To address the weak collaborative reasoning capability of small language models (SLMs) and their difficulty in surpassing large language models (LLMs), this paper proposes SLM-MUX: a three-stage collaborative framework comprising complementary model selection, test-time dynamic expansion tailored for SLMs, and task decomposition–result aggregation. Distinct from prior work, SLM-MUX is the first to design collaboration strategies explicitly accounting for SLMs’ inherent capacity constraints and inference cost sensitivity, and provides theoretical convergence analysis. Evaluated on MATH, GPQA, and GSM8K, SLM-MUX achieves accuracy improvements of 13.4%, 8.8%, and 7.0%, respectively. Notably, using only two SLMs, it matches the performance of Qwen2.5-72B on MATH while substantially reducing computational overhead and deployment costs.

With the rapid development of language models, the number of small language models (SLMs) has grown significantly.

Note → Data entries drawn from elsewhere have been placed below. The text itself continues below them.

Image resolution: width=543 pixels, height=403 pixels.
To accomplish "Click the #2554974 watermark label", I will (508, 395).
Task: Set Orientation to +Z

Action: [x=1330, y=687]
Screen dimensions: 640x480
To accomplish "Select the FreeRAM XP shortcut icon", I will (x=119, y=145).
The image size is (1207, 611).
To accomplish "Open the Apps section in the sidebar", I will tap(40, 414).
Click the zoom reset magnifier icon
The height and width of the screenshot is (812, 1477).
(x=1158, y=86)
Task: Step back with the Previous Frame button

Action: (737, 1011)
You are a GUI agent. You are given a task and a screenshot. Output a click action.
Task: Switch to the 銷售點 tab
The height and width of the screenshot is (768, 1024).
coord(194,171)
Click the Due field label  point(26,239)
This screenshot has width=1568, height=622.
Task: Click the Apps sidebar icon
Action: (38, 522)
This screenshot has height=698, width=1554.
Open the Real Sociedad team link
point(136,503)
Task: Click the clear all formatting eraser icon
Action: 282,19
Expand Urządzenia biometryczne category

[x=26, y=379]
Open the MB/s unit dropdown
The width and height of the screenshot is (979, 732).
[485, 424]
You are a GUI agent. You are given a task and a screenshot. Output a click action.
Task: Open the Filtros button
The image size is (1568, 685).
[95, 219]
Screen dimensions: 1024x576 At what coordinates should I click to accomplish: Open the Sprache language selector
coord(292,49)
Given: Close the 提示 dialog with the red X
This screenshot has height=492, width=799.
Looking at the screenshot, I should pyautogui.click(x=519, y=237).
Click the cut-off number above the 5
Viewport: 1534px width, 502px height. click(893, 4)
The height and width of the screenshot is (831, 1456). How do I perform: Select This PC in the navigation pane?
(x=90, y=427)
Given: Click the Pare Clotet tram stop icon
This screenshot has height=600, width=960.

Although they do not achieve state-of-the-art accuracy, they are more efficient and often excel at specific tasks. This raises a natural question: can multiple SLMs be orchestrated into a system where each contributes effectively, achieving higher accuracy than any individual model? Existing orchestration methods have primarily targeted frontier models (e.g., GPT-4) and perform suboptimally when applied to SLMs. To address this gap, we propose a three-stage approach for orchestrating SLMs. First, we introduce SLM-MUX, a multi-model architecture that effectively coordinates multiple SLMs. Building on this, we develop two optimization strategies: (i) a model selection search that identifies the most complementary SLMs from a given pool, and (ii) test-time scaling tailored to SLM-MUX. Our approach delivers strong results: Compared to existing orchestration methods, our approach achieves up to 13.4% improvement on MATH, 8.8% on GPQA, and 7.0% on GSM8K. With just two SLMS, SLM-MUX outperforms Qwen 2.5 72B on GPQA and GSM8K, and matches its performance on MATH. We further provide theoretical analyses to substantiate the advantages of our method. In summary, we demonstrate that SLMs can be effectively orchestrated into more accurate and efficient systems through the proposed approach.